Hedging Derivative Risk

Overview

The derivation of the Black Scholes equation relied on an argument that the risk of a derivative could be perfectly hedged. If the price of the derivative is assumed to be a function of the following variables

{% S %} - the stock price
{% \sigma %} - the stock volatility
{% \tau %} - time to maturity
{% r %} - the current level of interest rates

When the underlying asset follows a standard Ito Process such as

{% dS = \mu dt + \sigma dW_t %}

and the price of a call option is assumed to be a function of the given variables

{% Price = C(S,\sigma, \tau, r) %}

The model assumes that the level of interest rates and the stock volatility are constants, then Ito's lemma asserts that the derivative prices evolves according to

{% dC = \frac{\partial{C}}{\partial{S}} dS + \frac{\partial{C}}{\partial{t}} dt + \frac{1}{2} \frac{\partial^2{C}}{\partial{S}^2} dt %}

List of Greeks

Greeks are defined to be the various partial derivatives of the derivative price against the variables on which it depends.

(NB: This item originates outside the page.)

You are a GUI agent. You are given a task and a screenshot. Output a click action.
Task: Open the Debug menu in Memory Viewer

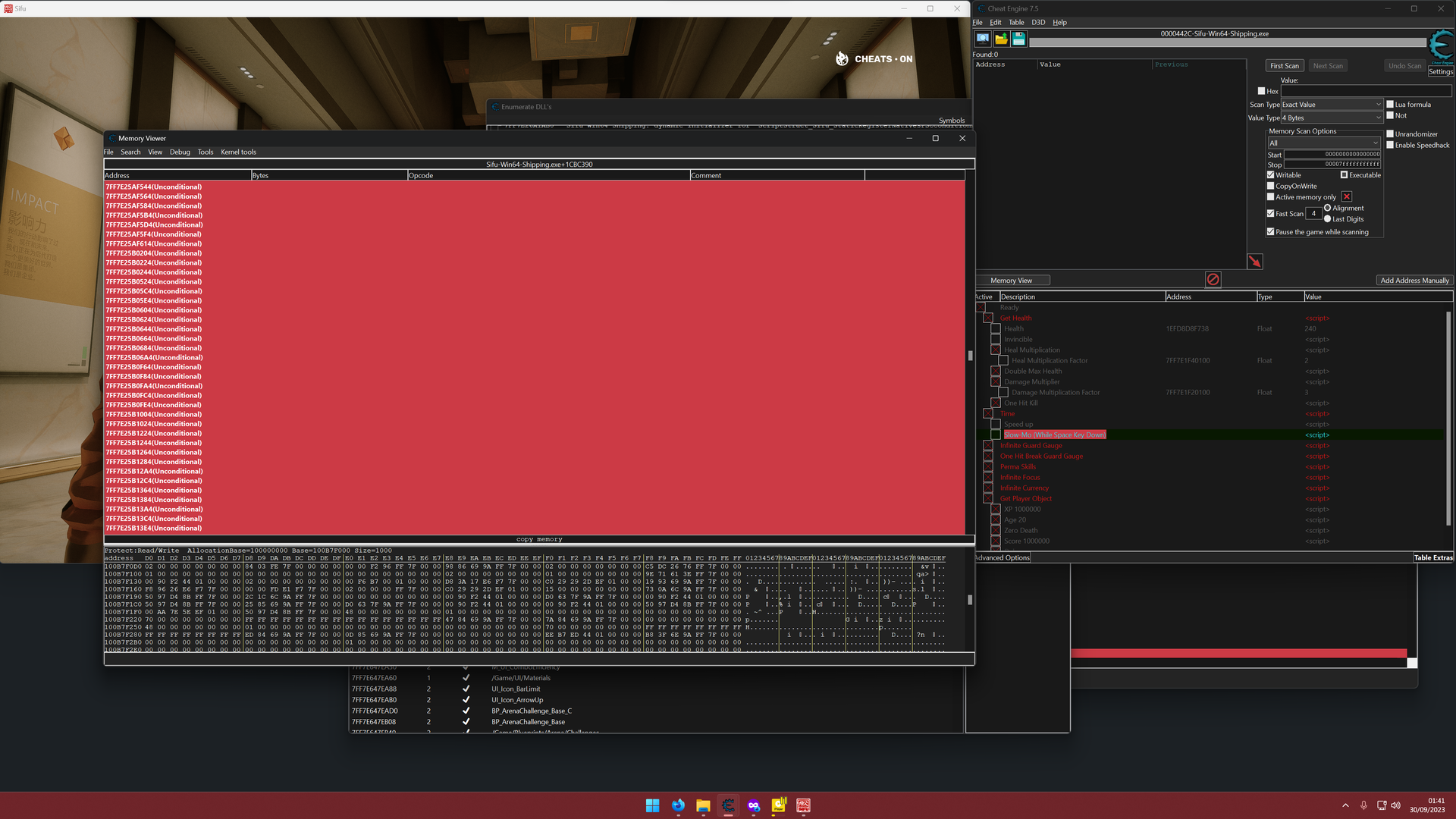point(180,152)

Delta ({% \Delta %}) {% \frac{\partial{C}}{\partial{S}} %} - the sensitivity of the price with respect to the underlying price.
Vega {% \frac{\partial{C}}{\partial{\sigma}} %} - the sensitivity of the option price to the undrlying volatility
Theta - {% \frac{\partial{C}}{\partial{\tau}} %}
Rho - {% \frac{\partial{C}}{\partial{r}} %} - the sensitivitiy of the price to the interest rate

Hedging

Hedging in Theory - the theoretical Black Scholes model shows how the derivative can be hedged in theory, which is essentially accomplished by holding {% \Delta %} amount of the underlying.
Hedging in Practice - in practice, traders will try to construct a portfolio where some of the other Greeks are set to zero as well. This is because the theory assumes that traders can trade contiuously. In addition, some variables, such as the interest rate, are assumed to be constant.